» SOURCE
Special purpose acquisition company Disruptive has run out of time, even with Patrick Mahomes on its team. Photo by Ezra Shaw/Getty Images
Disruptive Acquisition I, a special purpose acquisition company that named Kansas City Chiefs QB Patrick Mahomes among its advisors, has decided to close up shop and return its capital to shareholders, according to a filing with the Securities & Exchange commission Monday.
Disruptive, which held its IPO in March 2021, raising $250 million at $10 a share, came to market to find a consumer technology, health and wellness or entertainment business to take public. The company debuted with an “Athlete Advisory Council”—which, along with Mahomes, featured tennis star Naomi Osaka, Polish soccer great Robert Lewandowski, Houston Astros hurler Justin Verlander and boxer Carlos Alvarez Barragan—to help it identify candidates, leverage relationships with brands and help engage consumers.
On Monday, the board of directors of Disruptive, “considering that the company will not consummate an initial business combination within the time period required … decided to dissolve and liquidate,” the filing said.

» TASKS FOR THIS EXERCISE
(a) According to the article about Disruptive, how much did the company raise in its IPO?
(b) List every athlete the Disruptive article names as part of the company's Athlete Advisory Council.
(c) Write the next paragraph of the article about Disruptive's dissolution.
None of the items after this point are needed.

» Data for locating words and elements
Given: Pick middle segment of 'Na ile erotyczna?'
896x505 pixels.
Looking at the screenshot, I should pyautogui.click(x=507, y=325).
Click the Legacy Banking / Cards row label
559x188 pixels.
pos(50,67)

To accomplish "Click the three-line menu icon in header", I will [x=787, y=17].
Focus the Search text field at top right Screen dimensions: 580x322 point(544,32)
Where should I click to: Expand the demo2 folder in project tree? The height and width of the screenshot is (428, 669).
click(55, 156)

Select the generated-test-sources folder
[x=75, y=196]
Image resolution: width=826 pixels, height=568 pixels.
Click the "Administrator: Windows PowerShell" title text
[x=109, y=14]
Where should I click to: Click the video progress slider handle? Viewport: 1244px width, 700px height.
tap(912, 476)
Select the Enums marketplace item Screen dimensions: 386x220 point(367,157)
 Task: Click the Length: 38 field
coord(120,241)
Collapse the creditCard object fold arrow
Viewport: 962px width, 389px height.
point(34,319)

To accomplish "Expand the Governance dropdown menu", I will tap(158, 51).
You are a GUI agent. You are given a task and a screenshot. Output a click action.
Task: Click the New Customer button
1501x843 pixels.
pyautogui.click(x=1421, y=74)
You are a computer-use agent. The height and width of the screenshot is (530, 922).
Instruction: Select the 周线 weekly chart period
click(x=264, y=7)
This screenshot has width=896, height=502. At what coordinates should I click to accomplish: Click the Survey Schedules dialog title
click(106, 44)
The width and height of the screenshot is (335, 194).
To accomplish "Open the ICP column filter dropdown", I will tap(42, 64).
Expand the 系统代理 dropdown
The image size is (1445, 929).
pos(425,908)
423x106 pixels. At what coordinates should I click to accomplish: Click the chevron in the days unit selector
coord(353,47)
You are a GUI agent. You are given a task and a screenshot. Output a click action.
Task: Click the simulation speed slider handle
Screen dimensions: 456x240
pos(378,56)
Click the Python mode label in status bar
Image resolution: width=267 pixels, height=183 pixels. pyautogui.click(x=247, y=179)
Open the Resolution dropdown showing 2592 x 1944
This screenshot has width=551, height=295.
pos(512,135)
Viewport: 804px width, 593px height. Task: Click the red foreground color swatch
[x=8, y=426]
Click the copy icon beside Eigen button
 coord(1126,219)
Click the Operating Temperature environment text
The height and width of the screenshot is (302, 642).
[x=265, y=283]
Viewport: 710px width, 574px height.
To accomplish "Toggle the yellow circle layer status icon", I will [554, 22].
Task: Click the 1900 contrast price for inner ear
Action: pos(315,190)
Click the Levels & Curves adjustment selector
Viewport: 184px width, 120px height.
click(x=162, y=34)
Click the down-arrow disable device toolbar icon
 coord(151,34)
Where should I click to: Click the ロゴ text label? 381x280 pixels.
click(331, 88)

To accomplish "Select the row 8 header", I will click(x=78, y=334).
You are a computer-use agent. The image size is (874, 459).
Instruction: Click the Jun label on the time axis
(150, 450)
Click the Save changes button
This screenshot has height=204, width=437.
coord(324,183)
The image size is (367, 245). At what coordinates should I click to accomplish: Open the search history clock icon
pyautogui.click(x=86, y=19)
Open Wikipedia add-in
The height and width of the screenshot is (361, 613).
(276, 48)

» ANSWER SET
(a) $250 million, at $10 a share.

(b) Patrick Mahomes, Naomi Osaka, Robert Lewandowski, Justin Verlander, Carlos Alvarez Barragan

(c)
SPACs, also known as blank check companies, exploded in popularity following the going-public deal by DraftKings in 2020, and peaked in 2021 as hundreds of SPACs held IPOs—also when Disruptive held its IPO. Sports figures played an outsized part in the SPAC craze, with athletes seen as conduits to find the next hot company, especially in fitness, consumer culture and sports betting. The bubble burst in 2022 due to a combination of regulator pushback to SPAC promoter excesses, the poor post-merger performance of many deals and the simple fact that too many SPACs came to market.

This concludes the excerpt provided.